London-listed Europa Oil & Gas and Egdon Resources are seeking approval from Surrey County Council to drill a well on a hill 1.5 km from the village, and tap in horizontally.
Europa’s CEO Paul Barrett said drilling an exploratory well costs $2.5 million and lifting costs would be modest at around $10-$20 a barrel.
He insisted the local residents, who need cars to supplement the village’s limited public transport, should not fear for their environment.
“With the right amount of planning, the right environmental impact assessments, doing everything properly, you can really do that without disturbing anyone,” Barrett told Reuters.
He said Europa had successfully managed an oil rig in eastern England 50 meters from a wildlife park.
Between 2004 and 2008, Egdon made a pretax loss each year, according to Reuters data. Europa, meanwhile, remained profitable with net cash of 2.8 million pounds ($4.63 million) as of July 2008.
McLachlan, a village resident who formed a 1,000-member citizens’ opposition group, said the chief problem was accessing the well site. Europa would have to drive dozens of large trucks down a tree-lined road so narrow, two cars cannot easily pass.
“They are trying to do this in the cheapest way,” McLachlan said, steering his car down the village’s main road, lined with very old trees, which he said large trucks would probably uproot.
McLachlan said there was an alternative site closer to a more major road on which the oil rig could be placed, but costs could rise because it is slightly further away from the oil.
Europa and Egdon are not the only companies interested in British onshore oil. In its last licensing round last year Britain granted 96 new licenses for onshore exploration to 54 companies
The counties of Surrey, Lincolnshire, Dorset have all received requests from companies in the past two years.
In April, Britain cut the income tax on companies drilling in fields with less than 25 million barrels of recoverable reserves on the UK continental shelf. Europa and Egdon said the change encourages them to increase exploration.
One Surrey county councilor opposed to their presence in Mole Valley, the region in which the village is located, said it would be of no financial benefit.

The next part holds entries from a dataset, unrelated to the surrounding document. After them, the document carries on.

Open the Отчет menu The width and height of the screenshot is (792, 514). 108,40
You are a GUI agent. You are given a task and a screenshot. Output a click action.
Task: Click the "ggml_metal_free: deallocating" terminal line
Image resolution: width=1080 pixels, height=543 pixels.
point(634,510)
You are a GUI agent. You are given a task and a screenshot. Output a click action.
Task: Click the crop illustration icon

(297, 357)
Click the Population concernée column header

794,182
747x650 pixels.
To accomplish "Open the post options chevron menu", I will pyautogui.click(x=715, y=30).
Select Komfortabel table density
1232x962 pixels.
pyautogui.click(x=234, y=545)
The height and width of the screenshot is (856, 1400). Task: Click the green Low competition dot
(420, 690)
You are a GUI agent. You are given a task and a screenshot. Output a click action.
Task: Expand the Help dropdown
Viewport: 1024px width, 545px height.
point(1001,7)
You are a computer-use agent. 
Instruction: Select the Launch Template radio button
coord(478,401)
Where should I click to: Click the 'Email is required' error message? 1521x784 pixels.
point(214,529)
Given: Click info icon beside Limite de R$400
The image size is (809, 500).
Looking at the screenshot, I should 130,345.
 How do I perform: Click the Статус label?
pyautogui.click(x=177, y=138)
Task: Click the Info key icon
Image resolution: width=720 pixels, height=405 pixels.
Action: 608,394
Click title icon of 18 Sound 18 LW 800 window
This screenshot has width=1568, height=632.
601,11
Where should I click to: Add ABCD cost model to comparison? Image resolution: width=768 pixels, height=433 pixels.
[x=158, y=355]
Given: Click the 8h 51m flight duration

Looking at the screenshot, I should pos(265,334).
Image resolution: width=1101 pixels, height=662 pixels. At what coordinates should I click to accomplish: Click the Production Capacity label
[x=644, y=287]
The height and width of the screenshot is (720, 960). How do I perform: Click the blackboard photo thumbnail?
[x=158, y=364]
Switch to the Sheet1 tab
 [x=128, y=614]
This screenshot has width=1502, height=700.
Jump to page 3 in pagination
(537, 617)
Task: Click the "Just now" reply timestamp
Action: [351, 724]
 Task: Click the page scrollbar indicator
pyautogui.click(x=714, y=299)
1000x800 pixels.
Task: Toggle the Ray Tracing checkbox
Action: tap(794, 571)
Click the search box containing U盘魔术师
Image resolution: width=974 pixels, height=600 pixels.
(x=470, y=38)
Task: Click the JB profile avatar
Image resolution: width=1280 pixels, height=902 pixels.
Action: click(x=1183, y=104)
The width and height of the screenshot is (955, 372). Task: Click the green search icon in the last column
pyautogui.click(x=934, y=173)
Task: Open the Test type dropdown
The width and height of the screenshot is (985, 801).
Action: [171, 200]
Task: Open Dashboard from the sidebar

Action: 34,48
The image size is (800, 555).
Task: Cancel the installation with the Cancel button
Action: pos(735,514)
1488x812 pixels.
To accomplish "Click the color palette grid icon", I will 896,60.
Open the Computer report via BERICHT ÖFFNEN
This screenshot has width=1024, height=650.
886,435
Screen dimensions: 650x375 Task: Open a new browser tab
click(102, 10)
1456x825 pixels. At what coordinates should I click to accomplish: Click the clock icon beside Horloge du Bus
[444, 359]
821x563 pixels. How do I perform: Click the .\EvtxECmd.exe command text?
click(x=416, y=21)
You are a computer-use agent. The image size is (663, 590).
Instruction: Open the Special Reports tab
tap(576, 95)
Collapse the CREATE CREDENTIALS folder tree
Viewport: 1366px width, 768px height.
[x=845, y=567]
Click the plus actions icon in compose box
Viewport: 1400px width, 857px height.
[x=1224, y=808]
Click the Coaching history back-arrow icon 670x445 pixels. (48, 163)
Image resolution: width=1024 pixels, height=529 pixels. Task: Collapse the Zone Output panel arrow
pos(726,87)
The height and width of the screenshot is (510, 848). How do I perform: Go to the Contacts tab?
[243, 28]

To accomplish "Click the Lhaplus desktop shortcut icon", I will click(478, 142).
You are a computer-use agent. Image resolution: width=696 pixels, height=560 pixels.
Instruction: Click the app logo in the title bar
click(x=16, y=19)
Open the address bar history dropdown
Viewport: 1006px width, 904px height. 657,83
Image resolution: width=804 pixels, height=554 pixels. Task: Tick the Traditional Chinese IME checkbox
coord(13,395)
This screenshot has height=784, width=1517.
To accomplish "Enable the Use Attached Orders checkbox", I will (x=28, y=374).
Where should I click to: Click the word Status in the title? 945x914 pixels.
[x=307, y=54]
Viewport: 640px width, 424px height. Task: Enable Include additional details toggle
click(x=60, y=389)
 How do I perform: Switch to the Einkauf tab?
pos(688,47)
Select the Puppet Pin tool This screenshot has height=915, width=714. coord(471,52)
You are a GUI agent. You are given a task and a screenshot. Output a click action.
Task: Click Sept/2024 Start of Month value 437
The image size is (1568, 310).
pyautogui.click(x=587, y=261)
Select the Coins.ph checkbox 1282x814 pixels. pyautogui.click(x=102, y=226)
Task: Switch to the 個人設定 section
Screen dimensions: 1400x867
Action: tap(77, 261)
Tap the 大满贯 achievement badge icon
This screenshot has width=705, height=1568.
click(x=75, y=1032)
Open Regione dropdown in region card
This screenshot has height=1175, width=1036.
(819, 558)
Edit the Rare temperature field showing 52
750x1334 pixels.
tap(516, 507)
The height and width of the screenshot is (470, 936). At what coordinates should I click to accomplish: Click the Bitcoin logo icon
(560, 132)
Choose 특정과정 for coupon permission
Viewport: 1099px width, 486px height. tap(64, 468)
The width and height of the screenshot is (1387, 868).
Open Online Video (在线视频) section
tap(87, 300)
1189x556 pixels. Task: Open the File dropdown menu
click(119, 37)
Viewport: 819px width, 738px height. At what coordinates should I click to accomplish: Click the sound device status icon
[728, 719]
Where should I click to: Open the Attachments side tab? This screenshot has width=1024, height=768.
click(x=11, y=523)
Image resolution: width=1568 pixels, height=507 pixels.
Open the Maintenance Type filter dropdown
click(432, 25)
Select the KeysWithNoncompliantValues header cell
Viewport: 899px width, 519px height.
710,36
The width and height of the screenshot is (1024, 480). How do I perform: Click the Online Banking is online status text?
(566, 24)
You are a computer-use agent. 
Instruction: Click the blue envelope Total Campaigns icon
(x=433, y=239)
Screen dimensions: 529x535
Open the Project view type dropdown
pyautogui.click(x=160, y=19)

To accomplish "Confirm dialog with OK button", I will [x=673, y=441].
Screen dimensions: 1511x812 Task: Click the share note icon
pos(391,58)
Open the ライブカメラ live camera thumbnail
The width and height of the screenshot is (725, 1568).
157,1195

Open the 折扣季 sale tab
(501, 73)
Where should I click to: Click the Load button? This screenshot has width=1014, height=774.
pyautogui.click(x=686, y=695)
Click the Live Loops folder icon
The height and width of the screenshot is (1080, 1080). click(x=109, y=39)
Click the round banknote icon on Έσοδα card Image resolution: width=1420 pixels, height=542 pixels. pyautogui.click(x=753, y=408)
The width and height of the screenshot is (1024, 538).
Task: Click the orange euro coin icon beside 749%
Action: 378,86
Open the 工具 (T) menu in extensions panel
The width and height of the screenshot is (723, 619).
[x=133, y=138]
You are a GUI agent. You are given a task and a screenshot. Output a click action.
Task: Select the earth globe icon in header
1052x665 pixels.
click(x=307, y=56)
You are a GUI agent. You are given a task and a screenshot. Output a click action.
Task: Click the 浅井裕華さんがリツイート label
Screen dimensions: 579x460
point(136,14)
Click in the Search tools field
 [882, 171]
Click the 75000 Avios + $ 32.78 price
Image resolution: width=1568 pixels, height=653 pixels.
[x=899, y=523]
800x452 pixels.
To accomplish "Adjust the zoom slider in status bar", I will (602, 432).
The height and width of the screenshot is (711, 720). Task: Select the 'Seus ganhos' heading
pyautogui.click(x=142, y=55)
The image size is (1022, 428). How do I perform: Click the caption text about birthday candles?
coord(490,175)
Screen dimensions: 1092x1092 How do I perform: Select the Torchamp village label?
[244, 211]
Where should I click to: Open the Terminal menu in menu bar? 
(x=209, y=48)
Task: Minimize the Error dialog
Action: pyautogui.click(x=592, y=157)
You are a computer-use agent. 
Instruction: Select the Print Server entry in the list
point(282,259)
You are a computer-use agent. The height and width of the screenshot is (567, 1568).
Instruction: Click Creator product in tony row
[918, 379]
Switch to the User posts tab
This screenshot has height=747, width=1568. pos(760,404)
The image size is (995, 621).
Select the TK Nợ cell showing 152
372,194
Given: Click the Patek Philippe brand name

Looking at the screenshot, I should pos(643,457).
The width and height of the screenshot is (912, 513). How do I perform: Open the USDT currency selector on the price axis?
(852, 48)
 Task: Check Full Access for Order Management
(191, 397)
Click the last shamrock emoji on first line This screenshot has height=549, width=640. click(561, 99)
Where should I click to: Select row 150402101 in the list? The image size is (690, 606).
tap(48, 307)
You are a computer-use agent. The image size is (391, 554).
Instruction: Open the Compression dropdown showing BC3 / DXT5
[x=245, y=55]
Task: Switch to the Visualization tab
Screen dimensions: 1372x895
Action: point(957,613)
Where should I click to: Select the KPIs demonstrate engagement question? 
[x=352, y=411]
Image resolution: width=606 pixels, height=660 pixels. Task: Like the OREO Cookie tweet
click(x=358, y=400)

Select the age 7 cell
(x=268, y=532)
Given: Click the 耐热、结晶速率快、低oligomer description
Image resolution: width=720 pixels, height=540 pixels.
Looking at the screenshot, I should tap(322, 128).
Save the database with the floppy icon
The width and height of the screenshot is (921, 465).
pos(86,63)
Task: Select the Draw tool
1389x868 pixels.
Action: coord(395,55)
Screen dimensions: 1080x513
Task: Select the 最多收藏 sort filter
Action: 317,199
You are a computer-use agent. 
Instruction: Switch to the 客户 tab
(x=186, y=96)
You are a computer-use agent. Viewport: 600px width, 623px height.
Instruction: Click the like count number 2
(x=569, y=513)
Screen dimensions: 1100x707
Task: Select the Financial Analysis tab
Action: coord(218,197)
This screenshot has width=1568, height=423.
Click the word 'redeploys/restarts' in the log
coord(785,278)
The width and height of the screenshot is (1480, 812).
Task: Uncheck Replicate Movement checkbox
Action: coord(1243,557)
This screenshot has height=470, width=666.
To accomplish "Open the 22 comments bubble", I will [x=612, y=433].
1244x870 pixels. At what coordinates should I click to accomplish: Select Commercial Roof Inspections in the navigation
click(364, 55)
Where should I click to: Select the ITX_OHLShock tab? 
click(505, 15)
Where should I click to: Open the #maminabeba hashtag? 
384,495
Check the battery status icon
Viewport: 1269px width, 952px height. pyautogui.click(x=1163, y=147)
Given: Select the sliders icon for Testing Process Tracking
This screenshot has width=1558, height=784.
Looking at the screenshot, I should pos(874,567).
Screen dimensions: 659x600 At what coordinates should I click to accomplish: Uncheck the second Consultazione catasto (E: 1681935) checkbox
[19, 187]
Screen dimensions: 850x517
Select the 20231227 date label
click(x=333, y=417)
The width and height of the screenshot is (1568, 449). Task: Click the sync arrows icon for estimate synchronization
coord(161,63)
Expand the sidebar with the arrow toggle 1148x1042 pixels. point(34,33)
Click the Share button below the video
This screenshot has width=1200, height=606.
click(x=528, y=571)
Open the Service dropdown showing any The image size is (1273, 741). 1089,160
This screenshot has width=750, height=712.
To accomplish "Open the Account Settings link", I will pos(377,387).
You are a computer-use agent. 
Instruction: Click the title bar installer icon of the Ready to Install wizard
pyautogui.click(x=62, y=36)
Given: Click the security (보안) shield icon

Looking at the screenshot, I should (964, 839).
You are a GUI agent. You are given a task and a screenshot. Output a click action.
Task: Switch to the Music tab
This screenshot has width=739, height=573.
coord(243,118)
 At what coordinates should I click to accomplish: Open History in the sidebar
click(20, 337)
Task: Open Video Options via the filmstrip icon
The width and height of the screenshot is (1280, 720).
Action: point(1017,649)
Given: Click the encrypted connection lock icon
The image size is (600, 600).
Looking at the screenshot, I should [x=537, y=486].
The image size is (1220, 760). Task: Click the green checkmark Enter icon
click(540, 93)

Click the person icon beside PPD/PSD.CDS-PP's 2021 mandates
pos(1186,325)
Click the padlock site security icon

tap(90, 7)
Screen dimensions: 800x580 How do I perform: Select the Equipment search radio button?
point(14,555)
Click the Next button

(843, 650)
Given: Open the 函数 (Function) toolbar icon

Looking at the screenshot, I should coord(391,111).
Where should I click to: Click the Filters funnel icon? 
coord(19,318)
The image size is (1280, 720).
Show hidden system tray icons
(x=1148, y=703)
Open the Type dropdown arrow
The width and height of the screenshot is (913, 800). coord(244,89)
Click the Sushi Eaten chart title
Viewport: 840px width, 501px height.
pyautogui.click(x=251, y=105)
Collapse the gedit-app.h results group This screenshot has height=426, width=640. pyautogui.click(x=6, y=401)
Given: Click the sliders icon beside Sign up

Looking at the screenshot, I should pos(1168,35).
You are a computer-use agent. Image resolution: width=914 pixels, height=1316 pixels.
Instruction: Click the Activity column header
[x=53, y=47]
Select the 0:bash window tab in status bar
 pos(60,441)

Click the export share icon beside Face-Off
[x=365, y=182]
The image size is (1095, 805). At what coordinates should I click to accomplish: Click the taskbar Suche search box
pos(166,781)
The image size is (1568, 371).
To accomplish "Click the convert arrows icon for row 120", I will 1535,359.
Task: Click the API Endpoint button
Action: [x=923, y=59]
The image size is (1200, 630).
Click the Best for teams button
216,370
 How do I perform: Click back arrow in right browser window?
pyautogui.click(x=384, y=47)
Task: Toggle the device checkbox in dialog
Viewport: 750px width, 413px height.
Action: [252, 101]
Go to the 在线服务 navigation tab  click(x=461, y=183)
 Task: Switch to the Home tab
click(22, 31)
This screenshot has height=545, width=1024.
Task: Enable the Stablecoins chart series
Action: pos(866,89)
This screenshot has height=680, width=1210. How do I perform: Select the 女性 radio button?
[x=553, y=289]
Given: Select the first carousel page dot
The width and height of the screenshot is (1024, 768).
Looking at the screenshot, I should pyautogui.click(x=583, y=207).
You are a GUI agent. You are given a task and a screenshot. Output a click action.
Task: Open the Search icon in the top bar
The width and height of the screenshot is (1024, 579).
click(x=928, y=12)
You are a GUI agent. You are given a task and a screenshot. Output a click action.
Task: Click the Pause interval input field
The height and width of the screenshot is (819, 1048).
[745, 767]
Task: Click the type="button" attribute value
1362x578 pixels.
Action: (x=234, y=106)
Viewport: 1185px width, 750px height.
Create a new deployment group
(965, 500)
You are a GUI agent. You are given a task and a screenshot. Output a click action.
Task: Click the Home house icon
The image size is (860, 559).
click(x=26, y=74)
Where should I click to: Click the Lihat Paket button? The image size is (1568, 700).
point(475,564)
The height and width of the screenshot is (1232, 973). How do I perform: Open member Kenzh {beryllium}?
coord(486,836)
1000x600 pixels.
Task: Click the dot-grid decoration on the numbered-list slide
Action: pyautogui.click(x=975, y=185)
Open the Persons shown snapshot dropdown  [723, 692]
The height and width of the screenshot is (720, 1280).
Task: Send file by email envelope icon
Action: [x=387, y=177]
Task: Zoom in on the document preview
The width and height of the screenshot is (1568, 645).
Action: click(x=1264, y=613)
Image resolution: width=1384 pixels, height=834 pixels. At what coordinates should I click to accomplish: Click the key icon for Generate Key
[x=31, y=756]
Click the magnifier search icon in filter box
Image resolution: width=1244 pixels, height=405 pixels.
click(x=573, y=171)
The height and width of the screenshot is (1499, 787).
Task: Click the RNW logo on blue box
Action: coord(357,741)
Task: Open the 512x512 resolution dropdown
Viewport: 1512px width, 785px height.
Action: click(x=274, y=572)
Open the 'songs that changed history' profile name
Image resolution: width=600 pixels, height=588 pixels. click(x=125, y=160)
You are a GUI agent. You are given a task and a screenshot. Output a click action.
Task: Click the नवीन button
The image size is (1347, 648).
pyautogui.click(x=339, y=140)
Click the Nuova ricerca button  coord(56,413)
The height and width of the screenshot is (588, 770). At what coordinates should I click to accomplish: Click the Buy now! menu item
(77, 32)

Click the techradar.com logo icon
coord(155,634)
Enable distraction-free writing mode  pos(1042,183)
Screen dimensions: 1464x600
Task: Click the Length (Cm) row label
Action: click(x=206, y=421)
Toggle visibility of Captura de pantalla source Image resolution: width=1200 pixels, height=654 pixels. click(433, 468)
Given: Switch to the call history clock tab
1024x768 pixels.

“Cold Harbour is totally inappropriate for this type of development,” said Councilor Hazel Watson. “It would bring structure and equipment and large vehicles into the countryside.”
Mark Abbott, Egdon’s CEO, said traffic disruption would be minimized and due care would be given to the environment.
“We’re looking at trying to explore in a very sensitive area in Cold Harbour. We tried to come up with a proposal which minimizes any impact,” Abbott said. “It’s everybody’s democratic right... to have an opinion on things.”